合肥工业大学陈元利等研究人员合作发现，秋水仙碱通过调节SRF-MYOCD激活和自噬作用，减少新生内膜形成和平滑肌细胞表型转变。2024年12月11日，《中国药理学报》杂志在线发表了这项成果。

研究人员探讨了秋水仙碱在血管内膜增生中的作用。研究人员发现，秋水仙碱显著减少了动物模型中颈动脉结扎后7、14和28天的血管内膜增生，并增加了新生内膜区域中收缩表型平滑肌细胞（SMA阳性细胞）的数量。体外实验表明，秋水仙碱促进了血管平滑肌细胞（VSMC）从增殖表型向收缩表型的转变。此外，秋水仙碱减弱了PDGF-BB诱导的表型转变，并上调了血清反应因子（SRF）和心肌调节因子（MYOCD）的表达。

进一步的分子机制研究揭示，秋水仙碱抑制了叉头框蛋白O3A（FOXO3A）的表达，从而增加了SRF-MYOCD复合物的激活。FOXO3A可与MSX1/2结合，进而抑制SRF-MYOCD和收缩基因的表达。此外，秋水仙碱通过影响由FOXO3A诱导的自噬相关基因（LC3II、p62和Beclin-1）的表达，维持血管稳态并稳定收缩表型。秋水仙碱还抑制了单核细胞/巨噬细胞的浸润和炎症因子的表达。

总之，该研究表明秋水仙碱通过调节FOXO3A介导的SRF-MYOCD激活和自噬作用抑制血管内膜增生，为未来靶向血管闭塞性疾病的治疗方法提供了新见解。

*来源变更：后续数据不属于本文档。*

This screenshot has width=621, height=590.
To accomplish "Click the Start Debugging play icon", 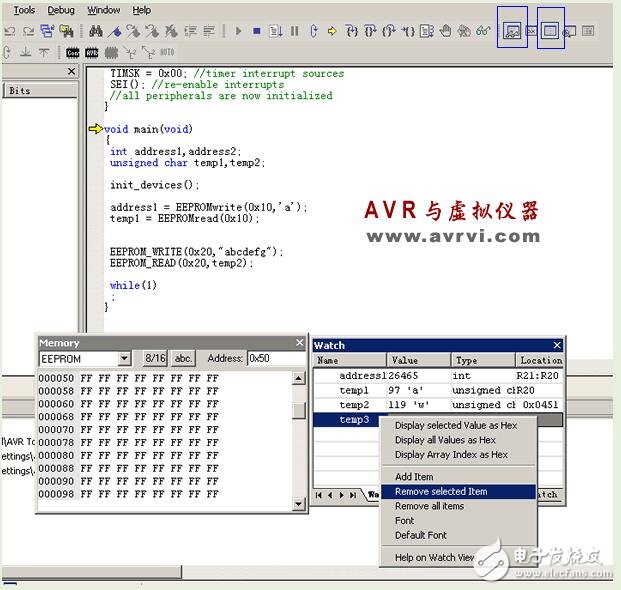I will 238,32.
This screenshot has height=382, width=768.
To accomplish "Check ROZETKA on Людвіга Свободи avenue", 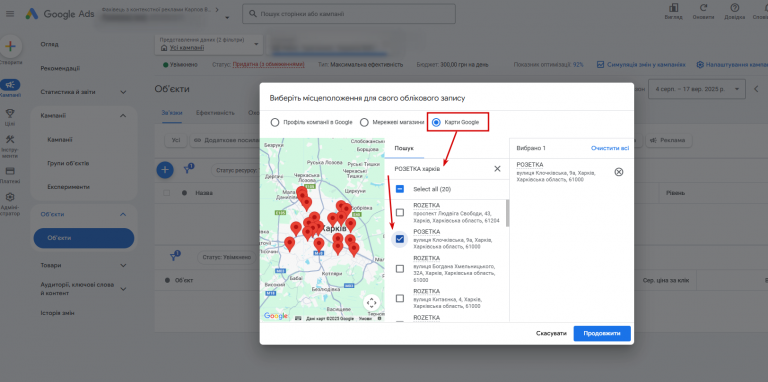I will pyautogui.click(x=400, y=213).
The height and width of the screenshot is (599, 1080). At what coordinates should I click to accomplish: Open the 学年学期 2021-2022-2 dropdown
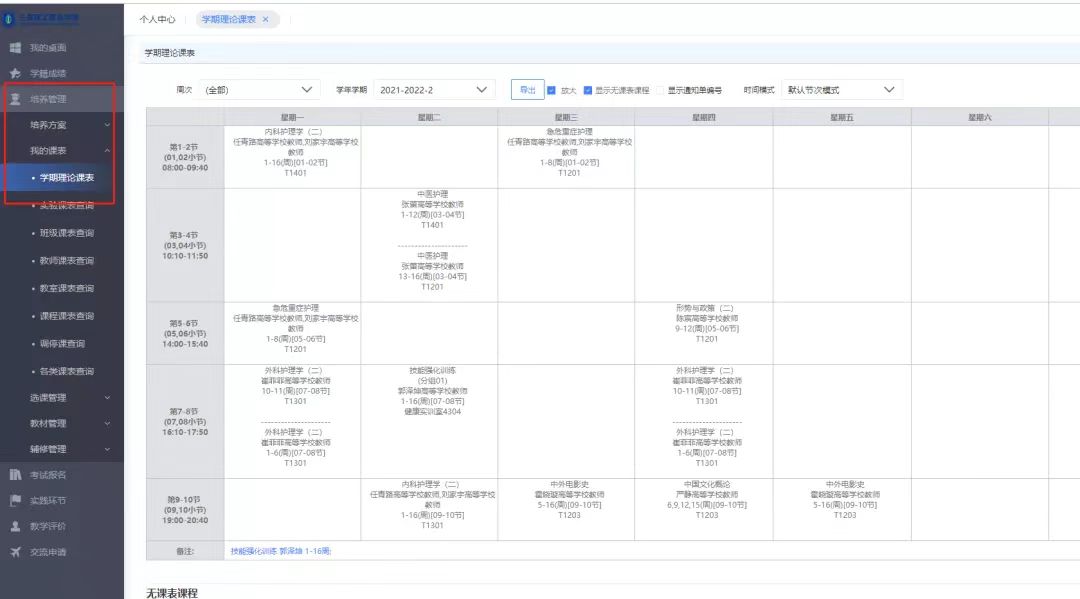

据了解，VSMC表型转变显著促进血管内膜增生。然而，有效的预防和治疗措施尚未找到。秋水仙碱是一种来源于秋水仙（Colchicum autumnale）的生物碱，传统上用于治疗炎症性疾病。其在新生内膜形成中的作用尚不完全清楚。

附：英文原文

Title: Colchicine reduces neointima formation and VSMC phenotype transition by modulating SRF-MYOCD activation and autophagy

Author: Zhang, Bu-chun, Zhu, Wen-ya, Wang, Sheng-nan, Zhu, Meng-meng, Ma, Hui, Dong, Liang, Yang, Xiao-xiao, Ma, Chuan-rui, Ma, Li-kun, Chen, Yuan-li

Issue&Volume: 2024-12-11

Abstract: Vascular smooth muscle cell (VSMC) phenotype transformation significantly contributes to vascular intimal hyperplasia. However, effective preventive and therapeutic measures are lacking. Colchicine, a binary alkaloid derived from Colchicum autumnale, is traditionally used for treating inflammatory diseases. Its role in neointima formation is not fully understood. Here, we investigated the role of colchicine in vascular intimal hyperplasia. We found that colchicine significantly reduced vascular intimal hyperplasia in an animal model at 7, 14, and 28 days post carotid artery ligation and increased the number of contractile-phenotype VSMCs (SMA-positive cells) in the neointimal areas. In vitro experiments demonstrated that colchicine facilitated the transition of VSMCs from a proliferative phenotype to a contractile phenotype. Additionally, colchicine attenuated PDGF-BB-induced phenotypic conversion and upregulated the expression of serum response factor (SRF) and myocardin (MYOCD). Further molecular mechanistic studies revealed that colchicine inhibited the expression of forkhead box protein O3A (FOXO3A) to increase the activation of the SRFMYOCD complex. FOXO3A can bind to MSX1/2, thereby inhibiting the expression of SRF–MYOCD and contractile genes. Moreover, colchicine maintains vascular homeostasis and stabilizes the contractile phenotype by affecting the expression of autophagy-related genes (LC3II, p62, and Beclin-1) induced by FOXO3A. Additionally, colchicine inhibited monocyte/macrophage infiltration and inflammatory cytokine expression. In summary, this study suggests that colchicine inhibits vascular intimal hyperplasia by modulating FOXO3A-mediated SRF-MYOCD activation and autophagy, providing new insights for future therapeutic approaches targeting occlusive vascular diseases.

DOI: 10.1038/s41401-024-01438-x

Source: https://www.nature.com/articles/s41401-024-01438-x